» Arbeitsanweisungen:
**1)** Gib aus dem Reisebrief den Abschnitt von „Ich verließ Canton“ bis „mein nächster Weg.“ wortgetreu wieder.
**2)** An welchem Fluss liegt Shao-tshan-fu laut dem Reisebrief?

» Textauszug:

◇ ◇ ◇

Shao-tshan-fu, den 12. Januar 1870.

Ich mache hiermit den Anfang zu einer Art brieflichen Reisetagebuchs, das ich versuchen will, periodisch fortzuführen. Doch kann ich Dir nur ein Stückwerk bieten, da Zeit und Gelegenheit nur hin und wieder für das Briefschreiben günstig sein werden. Auch in Betreff des Inhalts darfst Du nicht viel erwarten; denn es ist mehr meine Absicht Dich über den Gang meiner Reisen in China informirt zu halten, als eingehende Mittheilungen über Beobachtungen und Resultate zu geben. Ich habe genug zu thun, diese in meinem eigenen Tagebuche niederzulegen, aus dem Du sie wohl noch einmal in irgend einer Form erfahren wirst.

Ich verließ Canton am 1. Januar und habe nach zwölftägiger Wasserfahrt glücklich die 36 deutschen Meilen bis zu diesem Ort zurückgelegt, ein Weg, den man bei uns in einem Vormittag machen [330] würde. Du findest Shao-tshan-fu auf der Karte in der Provinz Kwang-tung, unter 24° 55′ nördl. Br. und ungefähr 113° 28′ östlich von Greenwich, am Pe-kiang oder Nord-Flusse, wo dieser aus der Vereinigung von zwei ungefähr gleich großen Flüssen entsteht. Der östliche führt auch noch den Namen Pe-kiang. Auf ihm führt der Weg über den großen Meiling-Paß nach der Provinz Kiang-si. Der westliche heißt Mu-shui. Man gelangt durch ihn über den kleinen Mei-ling-Paß nach der Provinz Hu-nan. Dies ist mein nächster Weg.

◇ ◇ ◇

» Gesammeltes Material:
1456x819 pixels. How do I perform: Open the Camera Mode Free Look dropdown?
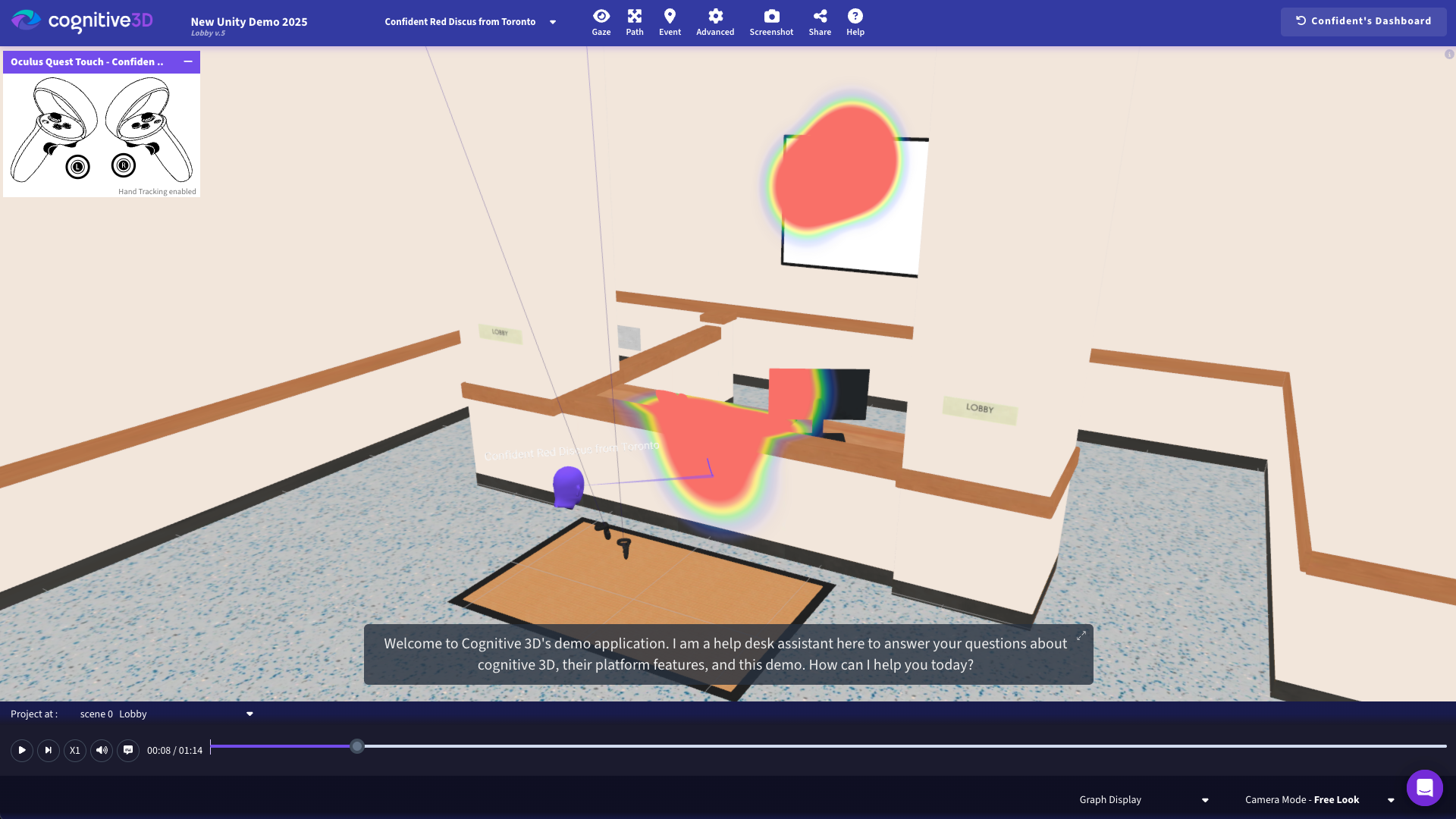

◇ ◇ ◇

» Lösungen:
**1)**
Ich verließ Canton am 1. Januar und habe nach zwölftägiger Wasserfahrt glücklich die 36 deutschen Meilen bis zu diesem Ort zurückgelegt, ein Weg, den man bei uns in einem Vormittag machen [330] würde. Du findest Shao-tshan-fu auf der Karte in der Provinz Kwang-tung, unter 24° 55′ nördl. Br. und ungefähr 113° 28′ östlich von Greenwich, am Pe-kiang oder Nord-Flusse, wo dieser aus der Vereinigung von zwei ungefähr gleich großen Flüssen entsteht. Der östliche führt auch noch den Namen Pe-kiang. Auf ihm führt der Weg über den großen Meiling-Paß nach der Provinz Kiang-si. Der westliche heißt Mu-shui. Man gelangt durch ihn über den kleinen Mei-ling-Paß nach der Provinz Hu-nan. Dies ist mein nächster Weg.

**2)** Am Pe-kiang oder Nord-Flusse.